Utterly Meaningless » Blog Archive » EVANGELICAL HOMESCHOOLING

    Filed at 5:52 am under by dcobranchi

    Mike Smith’s column at the WashTimes is all about reaching out and preaching the gospel:

    One of the most effective ways of growing the home-school movement is for home-school families to spread the word about what they have discovered. They should be equipped with facts and figures that support home-schooling. They should be able to point people to “getting-started resources” and local support groups.

    This is a challenge for all home-schoolers, because if we do not look for opportunities at our church or at work to make the case for home-schooling, then too many families will fail to understand that home-schooling is a viable option. Also, previously home-schooling families could be enticed back under the public system via ever-increasing subsidies, without existing home-school families who are willing to lend a hand.

    There are millions of parents who would benefit from making this important choice. In order for home-schooling to fulfill its potential and revolutionize education in this country, home-schooling parents need to persuade other parents that the benefits of home-schooling outweigh the burdens. This is one of the most important challenges facing home-schooling today. I trust that the home-school movement will choose to go the extra mile and ensure that home-schooling continues to thrive.

    I’ve written before that I wasn’t sure I liked the idea of preaching the Good News of home education. Now, Mike Smith wants to take this and extend it further, to “revolutionize education.” Now I’m sure I don’t like it.

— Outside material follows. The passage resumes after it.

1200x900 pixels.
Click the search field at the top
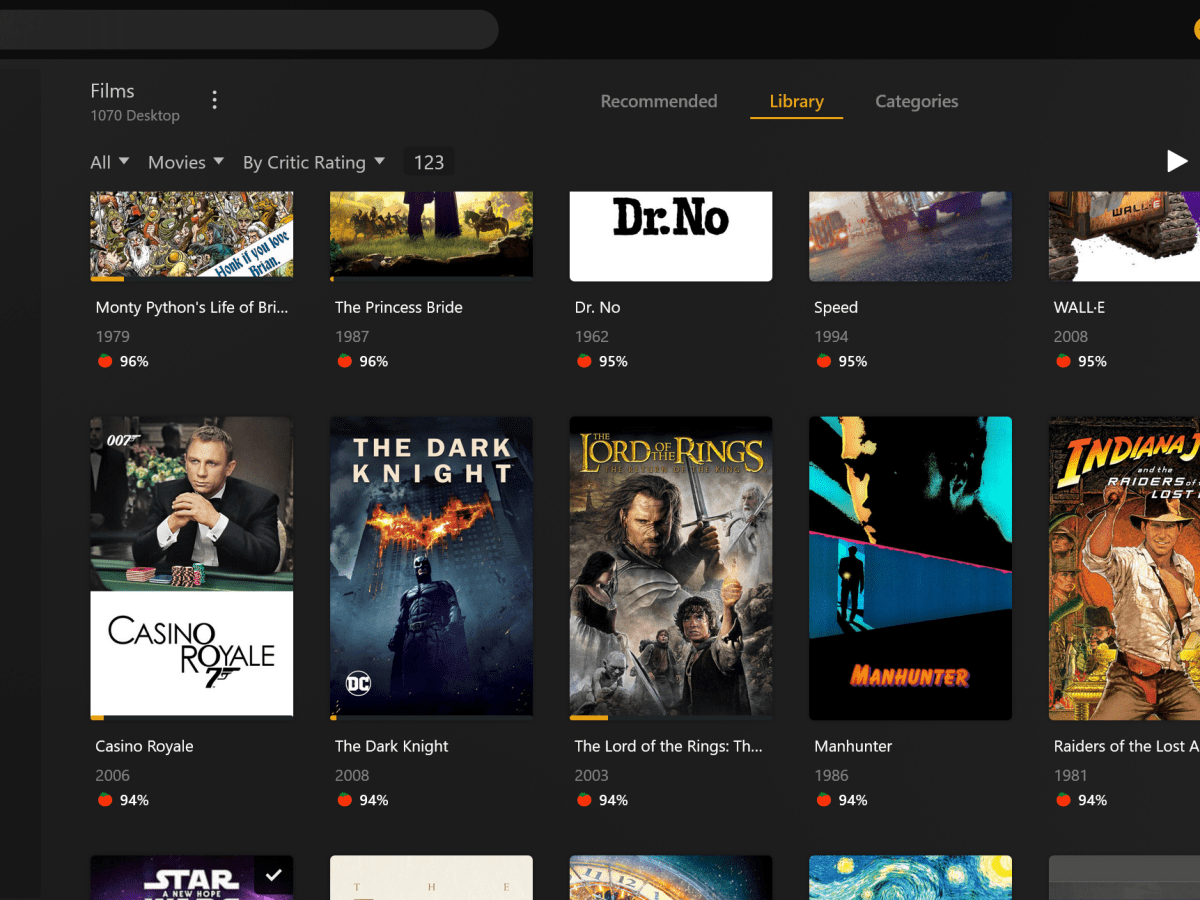click(250, 29)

    I don’t care to revolutionize education. I don’t see home education as a “movement.” I’m of the “leave me the hell alone” bent. That’s directed at both the government and homeschool advocates who want to use homeschooling to further their personal political agendas. (Yes, Scott, I’m talking about HSLDA. You can call me judgmental, again, if you wish.) So, I’ll fight for homeschooling freedoms (to ensure my own) and ally myself with like-minded folks. I have nothing but disdain for the “movement” folks who see homeschooling as a means to an end, the end being political power for themselves (Yes, Scott, I’m talking about HSLDA).


    Comment by
    December 19th, 2005
    at 8:04 am

    I would like to add that as a ‘newer’ homeschooler (my daughter is only 7) albeit one who has researched and done some serious ‘homework’ on the topic since she was 2, I dislike the idea of making homeschooling seem like a ‘viable option’ to the masses. I’d much rather people had to put the effort into finding that out themselves. It seems in our ‘get rich quick’ society things that come without much effort are never given much effort, and thus quality declines.

    I’ve actually taken to discouraging people from homeschooling, especially if I sense they are the ‘easy road’ kind. If they are persistent in wanting info I take that as a good sign! We have a very active group of homeschooling families that get together quite frequently and accept new members. We’ve had to put in place ‘requirements’ for the get togethers because we were finding some hangers-on who were partaking of our fun, but not contributing to the making of said fun. We lost quite of few of the families who were dead wood when they realized they couldn’t just coast along anymore. (sigh)

    In a way I long sometimes for what I perceive as the ‘good old days’ of homeschooling when people were more self supporting because they had to be, and thus less dependent and likely to expect things to be done for them rather than doing it themselves.

    My two cents.

    Comment by
    December 19th, 2005
    at 8:10 am

    Just think of what HSLDA might try to accomplish with the dues from another 500,000 members.

    Scary thought.

    Comment by
    December 19th, 2005
    at 2:39 pm

    I found all the references to homeschoolers losing their rights to the government almost comical. Almost.